Centrafrique : désengagement progressif de Sangaris

Centrafrique : désengagement progressif de Sangaris

Lancée en décembre 2013 pour mettre fin aux exactions entre musulmans et chrétiens en Centrafrique, la force française Sangaris s’engage dans la voix d’un retrait progressif du pays. Fort de 1 700 hommes, le déploiement français ne comprendra plus que 900 hommes d’ici la fin juin. Un retrait, mais surtout un passage de témoin aux forces onusiennes par ailleurs présentes dans le pays.

 

L’arrivée des troupes françaises de la force Sangaris avait été précipitée pour répondre à l’urgence à la fin de l’année 2013. L’intervention qui devait initialement durer six mois s’est enlisée dans les tréfonds centrafricains et dix-huit mois plus tard, les troupes françaises vont finalement se replier sans quitter toutefois le pays.
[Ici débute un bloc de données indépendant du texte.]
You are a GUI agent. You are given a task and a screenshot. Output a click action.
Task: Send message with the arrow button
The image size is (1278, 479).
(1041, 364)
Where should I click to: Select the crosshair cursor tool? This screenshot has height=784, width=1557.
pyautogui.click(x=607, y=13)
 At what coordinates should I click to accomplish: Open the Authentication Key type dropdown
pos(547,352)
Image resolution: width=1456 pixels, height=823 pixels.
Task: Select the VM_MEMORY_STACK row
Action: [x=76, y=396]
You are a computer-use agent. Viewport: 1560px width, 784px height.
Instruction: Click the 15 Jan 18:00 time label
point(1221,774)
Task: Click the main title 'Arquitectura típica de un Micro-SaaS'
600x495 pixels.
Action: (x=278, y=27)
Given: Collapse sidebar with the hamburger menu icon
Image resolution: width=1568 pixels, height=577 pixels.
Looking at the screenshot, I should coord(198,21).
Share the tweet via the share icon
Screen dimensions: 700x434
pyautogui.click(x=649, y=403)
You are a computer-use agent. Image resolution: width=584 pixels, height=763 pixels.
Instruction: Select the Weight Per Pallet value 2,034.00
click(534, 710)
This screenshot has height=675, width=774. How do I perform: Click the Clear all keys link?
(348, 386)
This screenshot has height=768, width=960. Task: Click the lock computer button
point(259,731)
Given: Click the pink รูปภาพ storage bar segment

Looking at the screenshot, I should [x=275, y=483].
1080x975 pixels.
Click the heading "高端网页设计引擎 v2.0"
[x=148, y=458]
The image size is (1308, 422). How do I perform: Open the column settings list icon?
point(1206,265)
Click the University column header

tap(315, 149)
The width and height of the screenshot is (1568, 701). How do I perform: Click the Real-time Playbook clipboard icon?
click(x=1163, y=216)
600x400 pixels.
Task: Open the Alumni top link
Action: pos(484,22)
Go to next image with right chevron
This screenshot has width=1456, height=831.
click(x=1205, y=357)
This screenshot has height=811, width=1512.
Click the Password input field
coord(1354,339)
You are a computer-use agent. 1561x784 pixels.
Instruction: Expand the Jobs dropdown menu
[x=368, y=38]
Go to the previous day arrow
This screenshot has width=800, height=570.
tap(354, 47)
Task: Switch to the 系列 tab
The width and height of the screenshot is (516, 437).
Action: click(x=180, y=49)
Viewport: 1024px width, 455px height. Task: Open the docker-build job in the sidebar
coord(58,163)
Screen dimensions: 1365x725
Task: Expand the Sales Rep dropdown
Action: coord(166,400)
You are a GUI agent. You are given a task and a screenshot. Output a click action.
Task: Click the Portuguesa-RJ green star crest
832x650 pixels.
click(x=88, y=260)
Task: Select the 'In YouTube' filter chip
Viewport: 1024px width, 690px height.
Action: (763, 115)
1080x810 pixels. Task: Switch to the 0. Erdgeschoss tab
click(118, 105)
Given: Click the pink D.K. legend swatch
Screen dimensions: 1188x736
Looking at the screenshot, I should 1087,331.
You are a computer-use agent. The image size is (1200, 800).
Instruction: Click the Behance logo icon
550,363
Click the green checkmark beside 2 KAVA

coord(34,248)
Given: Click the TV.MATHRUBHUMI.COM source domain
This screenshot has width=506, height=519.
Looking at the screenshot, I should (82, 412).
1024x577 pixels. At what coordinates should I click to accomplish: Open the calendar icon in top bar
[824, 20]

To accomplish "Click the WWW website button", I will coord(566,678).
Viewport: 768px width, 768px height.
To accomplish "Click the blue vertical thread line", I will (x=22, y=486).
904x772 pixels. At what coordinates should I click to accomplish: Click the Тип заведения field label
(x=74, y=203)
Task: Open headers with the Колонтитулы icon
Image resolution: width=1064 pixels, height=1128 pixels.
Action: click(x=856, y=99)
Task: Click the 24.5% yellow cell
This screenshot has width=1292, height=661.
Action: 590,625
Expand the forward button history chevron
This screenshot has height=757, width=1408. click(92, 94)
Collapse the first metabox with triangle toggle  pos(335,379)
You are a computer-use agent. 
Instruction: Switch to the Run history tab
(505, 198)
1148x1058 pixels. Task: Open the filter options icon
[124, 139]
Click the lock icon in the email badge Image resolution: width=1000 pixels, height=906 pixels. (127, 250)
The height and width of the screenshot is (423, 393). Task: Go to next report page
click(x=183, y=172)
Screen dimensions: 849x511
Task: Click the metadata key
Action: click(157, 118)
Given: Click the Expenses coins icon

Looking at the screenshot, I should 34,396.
Neuf cents hommes resteront contre 1 700 à l’heure actuelle. Le colonel Gilles Jaron, porte-parole de l’armée française, précise que le : «  dispositif va se recentrer sur la capitale Bangui. À partir de Bangui nous serons capables de nous déployer extrêmement rapidement en appui des forces de l’ONU mobilisées dans le pays ».

 

Le désengagement français se fait en concertation avec les forces de la MINUSCA (ONU). Avant la fin du mois d’août les troupes onusiennes compteront 10 000 hommes contre 8 500 actuellement. Les emprises militaires françaises de Bria et N’Délé ont déjà été transférées à la MINUSCA les 22 et 28 mai 2015 et trois hélicoptères Puma ont été retirés du dispositif.

 

Ce retrait s’effectue alors qu’une enquête a été ouverte au sujet de viols qui auraient été commis sur des enfants par 14 militaires français dont trois formellement identifiés par des victimes. Les faits auraient eu lieu entre décembre 2013 et juillet 2014 rendant difficile la présence française dans certains endroits. L’ONU et la justice française se sont saisies d’un dossier qui complique quelque peu une présence étrangère dans un pays encore incapable de surmonter seul les démons de la violence.